Now, looking at the play on stage, A man and a Woman, meet up, a few times (shown by them circling each other), fall in love, and then he proposes, and she accepts… next, they need to choose the roles that they need to fulfill. Notice how he picks her clothes, and she picks his… It shows that we want to tailor the person we want according to our own desires or needs… They try out combinations to see what fits the best, and land on "housewife" and "soldier" [indicates these are the conventional roles during WWII]. So she goes to her work and he goes to his. They say goodbye to each other, full of love, hope… It's intimate. (the onlookers are unfazed, like it's something that's "normal", although, being that vulnerable is always taken for granted).
The woman is reading a magazine "Looks", and there is a statue, "Venus de Milo" in between her and the mirror, Venus is the Roman goddess of beauty, so she's the epitome of perfection. She's basically trying to become perfect for her husband who is still at war… so that when he comes back home, he would still finds her appealing…she ends up painting her face grey like a marble statue, which points towards the unrealistic standards we hold ourselves to…
He comes back from the war, with an arm lost… The woman is "perfect" it makes him ashamed, but it comes out as "disgust"… so what does she do… she becomes the broken statue. Loses her "perfection" and just becomes an object for his needs and wants.
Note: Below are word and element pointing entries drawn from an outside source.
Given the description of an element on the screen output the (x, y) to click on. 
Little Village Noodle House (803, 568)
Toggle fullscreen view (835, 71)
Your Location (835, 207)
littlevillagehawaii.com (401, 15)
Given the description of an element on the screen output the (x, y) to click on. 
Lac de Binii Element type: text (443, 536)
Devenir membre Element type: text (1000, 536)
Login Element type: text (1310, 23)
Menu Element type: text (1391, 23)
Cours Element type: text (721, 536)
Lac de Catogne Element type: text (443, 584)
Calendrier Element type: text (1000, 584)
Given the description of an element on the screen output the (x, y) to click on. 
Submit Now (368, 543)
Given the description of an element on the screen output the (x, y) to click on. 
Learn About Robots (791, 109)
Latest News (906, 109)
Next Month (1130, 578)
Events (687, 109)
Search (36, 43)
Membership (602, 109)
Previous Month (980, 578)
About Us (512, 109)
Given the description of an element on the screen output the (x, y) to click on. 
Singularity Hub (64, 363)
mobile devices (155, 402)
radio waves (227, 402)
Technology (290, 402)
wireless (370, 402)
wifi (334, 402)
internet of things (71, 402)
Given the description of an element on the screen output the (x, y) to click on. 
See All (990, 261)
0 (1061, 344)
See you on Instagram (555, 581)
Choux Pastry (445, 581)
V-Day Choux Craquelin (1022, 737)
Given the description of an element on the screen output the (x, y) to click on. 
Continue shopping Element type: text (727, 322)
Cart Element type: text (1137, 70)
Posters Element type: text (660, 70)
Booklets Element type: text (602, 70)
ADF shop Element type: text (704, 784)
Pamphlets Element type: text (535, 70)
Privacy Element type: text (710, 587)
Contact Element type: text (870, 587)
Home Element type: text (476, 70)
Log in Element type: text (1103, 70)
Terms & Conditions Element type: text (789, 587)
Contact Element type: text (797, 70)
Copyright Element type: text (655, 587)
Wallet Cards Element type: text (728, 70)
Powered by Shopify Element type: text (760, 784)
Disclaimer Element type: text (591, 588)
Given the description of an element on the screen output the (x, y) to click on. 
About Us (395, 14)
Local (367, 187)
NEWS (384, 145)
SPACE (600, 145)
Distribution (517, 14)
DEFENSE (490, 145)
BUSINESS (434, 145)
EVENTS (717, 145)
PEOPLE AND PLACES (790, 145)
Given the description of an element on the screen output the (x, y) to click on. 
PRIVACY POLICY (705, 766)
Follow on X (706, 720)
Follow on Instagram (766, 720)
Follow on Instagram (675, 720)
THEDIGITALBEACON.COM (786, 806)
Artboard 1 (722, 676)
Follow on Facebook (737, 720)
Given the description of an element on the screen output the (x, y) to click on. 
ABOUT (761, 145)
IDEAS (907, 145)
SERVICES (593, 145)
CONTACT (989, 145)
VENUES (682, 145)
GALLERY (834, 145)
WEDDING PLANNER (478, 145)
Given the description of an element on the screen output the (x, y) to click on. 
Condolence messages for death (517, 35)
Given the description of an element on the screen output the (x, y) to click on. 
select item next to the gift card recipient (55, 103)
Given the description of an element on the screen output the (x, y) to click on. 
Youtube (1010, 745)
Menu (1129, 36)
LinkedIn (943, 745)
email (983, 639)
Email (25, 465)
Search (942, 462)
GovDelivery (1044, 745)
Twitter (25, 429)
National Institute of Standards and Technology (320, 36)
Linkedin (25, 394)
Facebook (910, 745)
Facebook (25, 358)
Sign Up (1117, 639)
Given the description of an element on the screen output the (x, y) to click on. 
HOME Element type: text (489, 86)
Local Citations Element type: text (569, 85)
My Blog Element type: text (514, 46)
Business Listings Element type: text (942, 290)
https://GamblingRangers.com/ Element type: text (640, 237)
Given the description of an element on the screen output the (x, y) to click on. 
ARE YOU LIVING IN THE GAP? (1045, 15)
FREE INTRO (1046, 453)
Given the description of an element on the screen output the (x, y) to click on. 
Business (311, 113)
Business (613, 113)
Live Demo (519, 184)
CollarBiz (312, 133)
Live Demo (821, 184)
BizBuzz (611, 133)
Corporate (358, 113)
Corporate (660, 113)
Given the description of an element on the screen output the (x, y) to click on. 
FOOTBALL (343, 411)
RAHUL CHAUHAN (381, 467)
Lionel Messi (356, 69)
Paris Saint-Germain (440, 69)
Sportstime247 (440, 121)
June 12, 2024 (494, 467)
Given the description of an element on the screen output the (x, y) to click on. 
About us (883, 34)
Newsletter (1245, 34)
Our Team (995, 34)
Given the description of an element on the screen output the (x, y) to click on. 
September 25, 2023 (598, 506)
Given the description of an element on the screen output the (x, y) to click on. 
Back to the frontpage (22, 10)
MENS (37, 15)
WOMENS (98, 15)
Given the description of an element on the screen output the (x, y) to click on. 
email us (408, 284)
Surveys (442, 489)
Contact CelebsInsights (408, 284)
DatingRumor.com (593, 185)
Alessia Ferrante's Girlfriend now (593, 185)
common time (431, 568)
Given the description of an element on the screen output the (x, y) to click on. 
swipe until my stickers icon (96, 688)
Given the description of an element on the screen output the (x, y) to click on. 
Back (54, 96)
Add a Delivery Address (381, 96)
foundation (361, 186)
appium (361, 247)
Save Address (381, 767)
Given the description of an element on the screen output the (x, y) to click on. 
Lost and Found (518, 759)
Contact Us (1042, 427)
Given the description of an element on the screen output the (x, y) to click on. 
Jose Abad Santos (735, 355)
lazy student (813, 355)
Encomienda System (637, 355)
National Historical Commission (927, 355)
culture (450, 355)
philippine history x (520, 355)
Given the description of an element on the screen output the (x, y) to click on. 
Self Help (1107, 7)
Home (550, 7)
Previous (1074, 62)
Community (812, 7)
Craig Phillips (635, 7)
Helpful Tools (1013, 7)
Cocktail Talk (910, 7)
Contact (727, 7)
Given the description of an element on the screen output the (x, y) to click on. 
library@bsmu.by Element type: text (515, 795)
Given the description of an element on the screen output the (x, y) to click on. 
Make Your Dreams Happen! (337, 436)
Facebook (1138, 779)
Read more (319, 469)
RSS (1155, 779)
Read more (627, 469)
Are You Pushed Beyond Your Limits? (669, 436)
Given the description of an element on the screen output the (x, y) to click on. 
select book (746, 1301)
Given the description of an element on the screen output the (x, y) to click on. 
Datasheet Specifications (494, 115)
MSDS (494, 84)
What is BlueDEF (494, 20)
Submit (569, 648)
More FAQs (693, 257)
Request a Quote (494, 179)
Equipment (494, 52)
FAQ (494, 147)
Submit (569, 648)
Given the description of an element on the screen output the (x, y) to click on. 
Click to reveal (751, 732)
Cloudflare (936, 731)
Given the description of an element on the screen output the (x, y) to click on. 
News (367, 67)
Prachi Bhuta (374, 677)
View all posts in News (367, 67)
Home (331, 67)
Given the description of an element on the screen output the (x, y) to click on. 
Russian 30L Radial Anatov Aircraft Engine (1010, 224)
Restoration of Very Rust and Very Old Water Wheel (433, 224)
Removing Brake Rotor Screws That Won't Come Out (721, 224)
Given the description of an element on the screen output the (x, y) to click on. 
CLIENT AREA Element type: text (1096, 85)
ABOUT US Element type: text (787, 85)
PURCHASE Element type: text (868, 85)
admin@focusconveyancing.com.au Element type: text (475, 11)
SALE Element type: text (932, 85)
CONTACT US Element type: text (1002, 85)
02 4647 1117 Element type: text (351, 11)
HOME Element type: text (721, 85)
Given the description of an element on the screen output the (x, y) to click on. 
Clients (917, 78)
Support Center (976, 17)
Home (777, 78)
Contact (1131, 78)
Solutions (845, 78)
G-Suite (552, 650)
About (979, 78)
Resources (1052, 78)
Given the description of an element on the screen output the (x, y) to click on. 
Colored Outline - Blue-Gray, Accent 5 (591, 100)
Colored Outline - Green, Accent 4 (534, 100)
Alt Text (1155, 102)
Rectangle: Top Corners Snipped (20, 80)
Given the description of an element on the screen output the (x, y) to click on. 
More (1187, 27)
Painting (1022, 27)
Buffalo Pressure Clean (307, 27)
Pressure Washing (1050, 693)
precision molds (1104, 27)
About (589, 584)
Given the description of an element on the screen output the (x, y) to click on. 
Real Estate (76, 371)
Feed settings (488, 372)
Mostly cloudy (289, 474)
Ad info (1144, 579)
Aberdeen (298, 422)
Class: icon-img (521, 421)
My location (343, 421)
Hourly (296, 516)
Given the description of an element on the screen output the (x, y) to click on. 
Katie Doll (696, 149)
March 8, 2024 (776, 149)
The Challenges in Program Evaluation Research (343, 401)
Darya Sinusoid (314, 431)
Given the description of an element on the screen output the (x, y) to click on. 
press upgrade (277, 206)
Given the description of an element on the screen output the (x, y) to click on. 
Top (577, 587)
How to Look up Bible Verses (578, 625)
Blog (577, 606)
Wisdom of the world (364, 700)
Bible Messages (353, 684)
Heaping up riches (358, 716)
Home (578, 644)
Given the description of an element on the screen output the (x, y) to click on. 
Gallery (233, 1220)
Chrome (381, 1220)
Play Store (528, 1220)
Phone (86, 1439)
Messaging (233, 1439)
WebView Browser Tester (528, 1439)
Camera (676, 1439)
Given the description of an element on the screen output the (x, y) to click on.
(notice how when he enters without an arm, an arm enters the puppet stage and when she covers her arm, another comes out in the puppet stage… I think it is a way of saying that the "hands that are lost, are showing the way to the kids, in a way they are being told things by hands that do not exist" types. Those hands are "enticing" the kids rn… playing with the shadows and all that…)
Back to the stage that the adults face, they see that the couple has given birth to a boy The man and the woman "loom" high above the kid, as a sign of being bigger than he is. The man shakes the boy's hand. Usually, a parent would "hug" their child… but that wasn't the case for that generation. They needed to be "tough" because how else with the kids learn to deal with the harsh world. The parents then give the kid toys… he picks up a doll, and the father, clenches his fists and then takes it away because boys do not play with dolls… Pushing the gender roles to the max, the boy becomes violent… where he starts smashing shit so what does the mother do? She disciplines him and takes away his "angry" hand (which then reappears in the puppet shows... The puppet show was only showing the happy side of the family… nothing goes wrong until the kid's hand comes in and just smashes everything and removes the "disguises" of the parents.)
The father then picks the role for the kid, and then the kid disappears (which I believe indicates that we lose ourselves trying to fit into the mold our parents choose for us)
The play ends with a hook behind them… that kind of hook is usually for hanging big fish (or meat)… and they've basically "eaten their young"
on the puppet show side, the kid's hand pulls out a fridge which shows the kids the ugly reality and therefore they are scared and they run backward
but instead of it being towards the "adults" it's into the darkness.